Ma c’è anche un danno estetico, sottolinea Avetta, che ha conseguenze pesanti sul piano dell’immagine e quindi dell’enoturismo. Vigne “bucate” e sofferenti scoraggiano i visitatori e compromettono la narrazione di qualità e bellezza che tanto faticosamente si sta costruendo attorno al territorio canavesano.

I dati parlano chiaro. Nel Canavese si producono tra 1,2 e 1,6 milioni di bottiglie di Erbaluce di Caluso Docg, un vitigno simbolo che negli ultimi vent’anni ha conosciuto una crescita del 77%, passando da 128 vigneti nel 2000 a 227 nel 2020. Anche la produzione di uva è aumentata sensibilmente, da 10.380 a 16.520 quintali, con un valore dell’imbottigliato che si stima intorno ai 10 milioni di euro.

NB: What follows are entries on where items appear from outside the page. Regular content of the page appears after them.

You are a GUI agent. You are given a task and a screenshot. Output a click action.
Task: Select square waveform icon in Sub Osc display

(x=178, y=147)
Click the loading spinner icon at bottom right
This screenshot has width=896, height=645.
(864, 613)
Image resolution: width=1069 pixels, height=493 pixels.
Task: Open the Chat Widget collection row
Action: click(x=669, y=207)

Un patrimonio agricolo, culturale e identitario che rischia di essere compromesso da un insetto che non guarda in faccia nessuno. “Là dove la popillia colpisce, la produzione va considerata persa”, si legge nel documento. E in un momento in cui giovani vignaioli stanno riscoprendo il territorio, recuperando vigne e “muretti a secco” in nome di un’agricoltura sostenibile e rispettosa del paesaggio, l’impatto è ancor più devastante.

La collina morenica, con i suoi cinque laghi, il lago di Candia e quello di Viverone, ha tutte le carte in regola per diventare meta d’eccellenza per l’enoturismo, e lo sta già facendo. Il mercato dell’Erbaluce è in espansione: cresce in Piemonte, Lombardia, Liguria e comincia a farsi largo anche all’estero, verso Nord Europa e Stati Uniti. Aumenta perfino il valore fondiario: tra i 28 e i 40 mila euro a ettaro, un segnale forte di fiducia e attrattività.

Ma tutto questo può essere travolto se non si interviene in fretta.

“La Regione deve attivarsi con estrema tempestività”, incalza Avetta, che chiede all’assessore competente quattro cose precise: sapere se e come la Regione sta agendo per contenere la diffusione del coleottero; se gli interventi già messi in atto hanno dato i risultati sperati; se le esperienze sul campo possono essere utili per elaborare soluzioni più efficaci per gli anni futuri; e soprattutto se ci sarà un piano per risarcire i produttori danneggiati dalla perdita di raccolto prevista nel 2025.

Non è solo una questione agricola. È una questione economica, turistica, paesaggistica e identitaria. Perché dietro ogni grappolo d’uva c’è una storia, un lavoro, un progetto di vita. E ogni foglia bucata è un colpo inferto a chi, giorno dopo giorno, scommette sul futuro del territorio.

Il tempo stringe. E la Popillia japonica non aspetta.